Sandra Battaglini takes a hard look at the business of comedy in Canada
Aug 25, 2022
44:39
Sandra Battaglini is an actor, stand-up comedian and writer. She is also the founder of the Canadian Association of Stand-Up Comedians, an organization that represents comics in Canada and lobbies for them to be recognized as the brilliant, culturally significant artists that they are. I just wrote an article for The Breach that features Sandra, among other comedians, and looks at some of her efforts to push for fair pay, government recognition from the Canada Council, and organized resistance against the pull of American media imperialism.

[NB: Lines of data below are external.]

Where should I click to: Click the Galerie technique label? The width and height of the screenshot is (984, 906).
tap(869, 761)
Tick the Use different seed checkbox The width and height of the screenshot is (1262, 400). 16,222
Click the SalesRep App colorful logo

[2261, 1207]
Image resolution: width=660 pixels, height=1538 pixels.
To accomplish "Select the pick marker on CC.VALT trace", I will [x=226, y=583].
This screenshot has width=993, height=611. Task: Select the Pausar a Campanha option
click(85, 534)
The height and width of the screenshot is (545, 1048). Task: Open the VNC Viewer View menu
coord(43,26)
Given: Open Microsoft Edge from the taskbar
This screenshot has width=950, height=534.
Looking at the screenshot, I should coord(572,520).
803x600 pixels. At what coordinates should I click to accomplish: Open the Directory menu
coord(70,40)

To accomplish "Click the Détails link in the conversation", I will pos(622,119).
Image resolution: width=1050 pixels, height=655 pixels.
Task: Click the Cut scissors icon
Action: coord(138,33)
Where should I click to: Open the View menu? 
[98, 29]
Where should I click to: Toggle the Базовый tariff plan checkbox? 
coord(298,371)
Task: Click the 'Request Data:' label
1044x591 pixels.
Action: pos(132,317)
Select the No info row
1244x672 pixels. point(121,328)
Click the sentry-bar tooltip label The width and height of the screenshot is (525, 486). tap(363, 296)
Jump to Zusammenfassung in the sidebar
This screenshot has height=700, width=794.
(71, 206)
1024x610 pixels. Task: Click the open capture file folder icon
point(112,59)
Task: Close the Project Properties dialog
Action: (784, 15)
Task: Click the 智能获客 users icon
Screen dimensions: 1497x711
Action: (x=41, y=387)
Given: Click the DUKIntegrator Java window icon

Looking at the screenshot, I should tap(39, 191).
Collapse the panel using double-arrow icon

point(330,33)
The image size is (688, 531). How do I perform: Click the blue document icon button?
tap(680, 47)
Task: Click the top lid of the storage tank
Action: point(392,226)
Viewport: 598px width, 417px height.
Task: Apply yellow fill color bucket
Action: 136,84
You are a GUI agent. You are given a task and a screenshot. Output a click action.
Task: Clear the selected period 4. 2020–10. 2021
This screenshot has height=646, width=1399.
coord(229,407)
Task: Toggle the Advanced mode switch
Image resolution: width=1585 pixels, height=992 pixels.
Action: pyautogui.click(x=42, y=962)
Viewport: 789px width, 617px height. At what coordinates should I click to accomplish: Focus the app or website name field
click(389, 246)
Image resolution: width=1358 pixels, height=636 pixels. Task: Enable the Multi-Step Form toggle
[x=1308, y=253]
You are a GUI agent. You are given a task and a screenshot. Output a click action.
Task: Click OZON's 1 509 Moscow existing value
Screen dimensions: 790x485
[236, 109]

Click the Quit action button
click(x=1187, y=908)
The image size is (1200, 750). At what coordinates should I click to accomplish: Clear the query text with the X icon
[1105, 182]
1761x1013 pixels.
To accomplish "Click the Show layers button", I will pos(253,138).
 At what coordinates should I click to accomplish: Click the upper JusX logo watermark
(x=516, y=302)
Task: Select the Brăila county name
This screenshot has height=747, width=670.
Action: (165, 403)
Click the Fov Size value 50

Her left political perspectives are in many ways written in CASC’s DNA. She talks here about how CASC was imagined as a kind of “rights movement” focused on stressing the right to be “included” among other communicative arts that we consider culturally more ennobling or important. She insists that we really take a hard “look at the system” and objectively assess the extent to which it is tilted in favour of already economically massive players. She wants us to ask the material question: “How many opportunities are there?” And to what extent are performers being sold certain fictions that make them more vulnerable to being exploited? For example, she says that performing just for exposure is basically “a big lie.” As she puts it: “what are you exposing yourself to?” if not a market in which “there are no standards.” Efforts like the ones that CASC organizes, like the #PayComedians viral campaign, work to establish standards of equitable pay and recognition of structural inequality. These campaigns are showing what is possible: giving comics a bigger piece of the revenue they create, exposing the power of a few players that, Sandra points out, “feel like they can” corral and control comedians, and reckoning with the fear that individual comedians may have, which tends to work against solidarity and take away their power to resist monopolistic control.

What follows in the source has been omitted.